[Items stored from a collection]
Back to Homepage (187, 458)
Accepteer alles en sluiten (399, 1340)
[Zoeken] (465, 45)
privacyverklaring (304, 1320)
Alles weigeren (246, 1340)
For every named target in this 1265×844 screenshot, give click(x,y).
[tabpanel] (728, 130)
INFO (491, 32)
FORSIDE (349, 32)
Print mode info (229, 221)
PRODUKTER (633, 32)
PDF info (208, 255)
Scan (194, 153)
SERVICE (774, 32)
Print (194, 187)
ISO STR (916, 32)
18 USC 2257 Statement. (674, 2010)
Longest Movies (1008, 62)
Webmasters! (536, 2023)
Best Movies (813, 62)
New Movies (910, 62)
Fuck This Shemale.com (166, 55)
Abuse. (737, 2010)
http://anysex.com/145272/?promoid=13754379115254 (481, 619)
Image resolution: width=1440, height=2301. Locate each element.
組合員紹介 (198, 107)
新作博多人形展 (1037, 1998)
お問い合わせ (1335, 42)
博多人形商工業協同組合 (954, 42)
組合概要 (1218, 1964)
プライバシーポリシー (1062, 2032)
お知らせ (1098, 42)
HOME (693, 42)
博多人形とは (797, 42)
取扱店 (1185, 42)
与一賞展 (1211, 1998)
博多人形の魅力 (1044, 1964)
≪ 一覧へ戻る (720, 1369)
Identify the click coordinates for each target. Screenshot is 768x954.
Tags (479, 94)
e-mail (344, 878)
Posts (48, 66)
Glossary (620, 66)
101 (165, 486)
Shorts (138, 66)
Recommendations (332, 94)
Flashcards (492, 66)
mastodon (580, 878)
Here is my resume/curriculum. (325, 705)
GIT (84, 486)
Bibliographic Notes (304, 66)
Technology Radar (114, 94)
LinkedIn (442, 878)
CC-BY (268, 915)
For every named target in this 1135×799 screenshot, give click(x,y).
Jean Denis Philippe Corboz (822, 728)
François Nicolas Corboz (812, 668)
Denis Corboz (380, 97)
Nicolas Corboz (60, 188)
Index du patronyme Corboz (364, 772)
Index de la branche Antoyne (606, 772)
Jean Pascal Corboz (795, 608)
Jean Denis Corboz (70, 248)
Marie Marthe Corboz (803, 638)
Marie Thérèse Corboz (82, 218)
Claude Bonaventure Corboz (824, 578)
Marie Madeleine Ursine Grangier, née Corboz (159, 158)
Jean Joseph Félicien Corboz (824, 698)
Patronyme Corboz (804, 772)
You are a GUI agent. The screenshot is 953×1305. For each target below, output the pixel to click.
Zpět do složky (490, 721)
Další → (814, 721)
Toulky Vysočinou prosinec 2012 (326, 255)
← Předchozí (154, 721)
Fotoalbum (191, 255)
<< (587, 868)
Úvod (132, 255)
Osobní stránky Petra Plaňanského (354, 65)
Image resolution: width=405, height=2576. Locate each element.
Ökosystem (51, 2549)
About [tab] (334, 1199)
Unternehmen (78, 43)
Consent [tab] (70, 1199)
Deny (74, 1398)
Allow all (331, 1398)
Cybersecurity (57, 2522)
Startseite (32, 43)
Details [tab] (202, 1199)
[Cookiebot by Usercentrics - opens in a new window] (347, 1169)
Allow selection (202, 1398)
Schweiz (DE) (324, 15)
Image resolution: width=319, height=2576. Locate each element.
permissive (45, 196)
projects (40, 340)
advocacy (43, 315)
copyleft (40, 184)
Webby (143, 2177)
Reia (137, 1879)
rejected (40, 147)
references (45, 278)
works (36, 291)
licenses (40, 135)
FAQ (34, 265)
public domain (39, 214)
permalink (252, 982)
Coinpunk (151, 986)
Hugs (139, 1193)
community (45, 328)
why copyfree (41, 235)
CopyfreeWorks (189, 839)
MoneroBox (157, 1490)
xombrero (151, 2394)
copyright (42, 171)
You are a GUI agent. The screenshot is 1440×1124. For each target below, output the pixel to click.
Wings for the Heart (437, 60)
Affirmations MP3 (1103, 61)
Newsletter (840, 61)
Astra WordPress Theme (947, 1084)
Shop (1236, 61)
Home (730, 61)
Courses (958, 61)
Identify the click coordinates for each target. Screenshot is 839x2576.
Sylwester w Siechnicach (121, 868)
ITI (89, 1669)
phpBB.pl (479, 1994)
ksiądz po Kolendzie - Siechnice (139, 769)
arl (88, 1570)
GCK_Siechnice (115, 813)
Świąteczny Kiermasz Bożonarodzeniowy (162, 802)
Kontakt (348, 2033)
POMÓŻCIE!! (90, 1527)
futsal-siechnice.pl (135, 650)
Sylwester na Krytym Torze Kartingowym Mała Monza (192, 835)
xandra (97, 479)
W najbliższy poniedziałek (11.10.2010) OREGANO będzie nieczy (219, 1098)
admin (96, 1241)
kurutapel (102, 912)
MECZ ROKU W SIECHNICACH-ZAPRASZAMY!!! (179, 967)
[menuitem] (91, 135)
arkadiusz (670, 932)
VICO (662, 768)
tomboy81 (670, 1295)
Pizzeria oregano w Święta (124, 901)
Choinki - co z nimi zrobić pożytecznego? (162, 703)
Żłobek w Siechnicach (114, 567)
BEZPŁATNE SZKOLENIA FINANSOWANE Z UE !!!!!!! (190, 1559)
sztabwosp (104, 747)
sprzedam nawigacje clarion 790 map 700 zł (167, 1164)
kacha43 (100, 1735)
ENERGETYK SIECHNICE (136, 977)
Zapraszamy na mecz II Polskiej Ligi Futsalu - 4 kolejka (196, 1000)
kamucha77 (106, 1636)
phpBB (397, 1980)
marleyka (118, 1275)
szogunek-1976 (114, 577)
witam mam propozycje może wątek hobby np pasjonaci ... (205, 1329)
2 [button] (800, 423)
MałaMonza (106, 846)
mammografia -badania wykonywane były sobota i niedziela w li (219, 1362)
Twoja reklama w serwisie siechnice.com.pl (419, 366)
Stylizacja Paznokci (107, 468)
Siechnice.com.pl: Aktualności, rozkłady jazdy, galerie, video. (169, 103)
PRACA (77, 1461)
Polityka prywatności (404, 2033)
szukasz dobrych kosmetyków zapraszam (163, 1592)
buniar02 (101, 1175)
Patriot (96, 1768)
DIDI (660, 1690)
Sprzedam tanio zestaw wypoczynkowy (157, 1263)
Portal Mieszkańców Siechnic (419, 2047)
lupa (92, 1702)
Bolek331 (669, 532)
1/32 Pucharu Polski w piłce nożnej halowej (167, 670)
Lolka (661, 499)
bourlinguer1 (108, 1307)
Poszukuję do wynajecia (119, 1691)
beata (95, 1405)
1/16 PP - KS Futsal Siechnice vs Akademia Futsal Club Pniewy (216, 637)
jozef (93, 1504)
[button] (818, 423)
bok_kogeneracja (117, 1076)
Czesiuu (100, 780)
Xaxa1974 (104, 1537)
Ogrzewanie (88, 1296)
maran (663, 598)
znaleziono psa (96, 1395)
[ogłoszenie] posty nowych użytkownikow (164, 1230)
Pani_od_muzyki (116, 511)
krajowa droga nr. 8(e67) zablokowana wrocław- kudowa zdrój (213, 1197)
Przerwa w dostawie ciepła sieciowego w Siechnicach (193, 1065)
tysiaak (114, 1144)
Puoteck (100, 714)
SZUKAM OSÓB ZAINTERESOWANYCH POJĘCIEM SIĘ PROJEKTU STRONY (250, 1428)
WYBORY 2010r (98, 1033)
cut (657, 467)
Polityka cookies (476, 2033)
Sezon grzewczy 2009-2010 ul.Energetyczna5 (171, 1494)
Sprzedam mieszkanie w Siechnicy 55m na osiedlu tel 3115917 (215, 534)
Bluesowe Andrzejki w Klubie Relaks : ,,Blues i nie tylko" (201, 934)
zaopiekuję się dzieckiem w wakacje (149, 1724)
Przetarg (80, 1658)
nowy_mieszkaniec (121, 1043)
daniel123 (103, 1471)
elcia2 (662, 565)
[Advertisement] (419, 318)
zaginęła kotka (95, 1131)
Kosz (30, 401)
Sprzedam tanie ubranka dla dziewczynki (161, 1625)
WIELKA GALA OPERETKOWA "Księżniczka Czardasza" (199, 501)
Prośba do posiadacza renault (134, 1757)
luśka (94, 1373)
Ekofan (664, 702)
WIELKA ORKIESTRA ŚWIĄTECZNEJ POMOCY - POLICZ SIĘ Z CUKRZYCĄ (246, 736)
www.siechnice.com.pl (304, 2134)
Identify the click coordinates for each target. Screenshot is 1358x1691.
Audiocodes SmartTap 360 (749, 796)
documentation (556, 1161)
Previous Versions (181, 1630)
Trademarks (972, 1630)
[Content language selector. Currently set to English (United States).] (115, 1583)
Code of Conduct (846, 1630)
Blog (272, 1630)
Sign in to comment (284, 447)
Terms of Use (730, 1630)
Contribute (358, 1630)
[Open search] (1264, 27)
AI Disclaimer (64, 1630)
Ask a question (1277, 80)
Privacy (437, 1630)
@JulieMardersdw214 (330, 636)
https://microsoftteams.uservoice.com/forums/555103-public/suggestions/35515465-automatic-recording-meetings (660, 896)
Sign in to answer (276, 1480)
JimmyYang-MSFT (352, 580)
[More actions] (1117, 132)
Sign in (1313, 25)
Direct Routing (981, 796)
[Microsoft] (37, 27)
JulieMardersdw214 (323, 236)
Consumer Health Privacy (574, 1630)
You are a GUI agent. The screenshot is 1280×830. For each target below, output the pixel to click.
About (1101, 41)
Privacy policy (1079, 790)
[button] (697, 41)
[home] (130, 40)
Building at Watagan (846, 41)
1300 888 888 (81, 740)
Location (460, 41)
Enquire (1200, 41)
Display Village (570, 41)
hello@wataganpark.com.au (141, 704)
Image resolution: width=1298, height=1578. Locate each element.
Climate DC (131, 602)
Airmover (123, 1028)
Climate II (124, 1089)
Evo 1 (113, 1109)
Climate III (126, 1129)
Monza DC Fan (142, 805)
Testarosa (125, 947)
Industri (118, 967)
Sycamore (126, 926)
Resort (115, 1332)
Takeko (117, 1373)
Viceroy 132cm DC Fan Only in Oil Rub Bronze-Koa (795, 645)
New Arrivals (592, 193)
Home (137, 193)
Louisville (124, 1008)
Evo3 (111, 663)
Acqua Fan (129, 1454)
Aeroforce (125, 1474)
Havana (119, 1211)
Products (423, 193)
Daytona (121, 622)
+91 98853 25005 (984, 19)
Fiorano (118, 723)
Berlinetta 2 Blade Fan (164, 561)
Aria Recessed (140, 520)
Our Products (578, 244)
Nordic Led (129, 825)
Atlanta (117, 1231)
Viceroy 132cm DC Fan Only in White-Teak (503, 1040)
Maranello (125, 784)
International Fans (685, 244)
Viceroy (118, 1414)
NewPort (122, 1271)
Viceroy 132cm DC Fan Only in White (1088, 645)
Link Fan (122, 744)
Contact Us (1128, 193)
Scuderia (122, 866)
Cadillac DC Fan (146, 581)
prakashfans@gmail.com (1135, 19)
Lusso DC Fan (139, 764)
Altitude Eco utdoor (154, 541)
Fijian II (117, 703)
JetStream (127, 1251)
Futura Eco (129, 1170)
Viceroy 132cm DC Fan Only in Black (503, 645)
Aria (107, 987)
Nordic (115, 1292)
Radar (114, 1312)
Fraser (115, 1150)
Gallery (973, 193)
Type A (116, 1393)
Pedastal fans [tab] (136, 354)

- [Instructions for the task]:
Return each line of the material that contains the string "Index", treating uppercase and lowercase as different.

- [Task answer]:
Index du patronyme Corboz (364, 772)
Index de la branche Antoyne (606, 772)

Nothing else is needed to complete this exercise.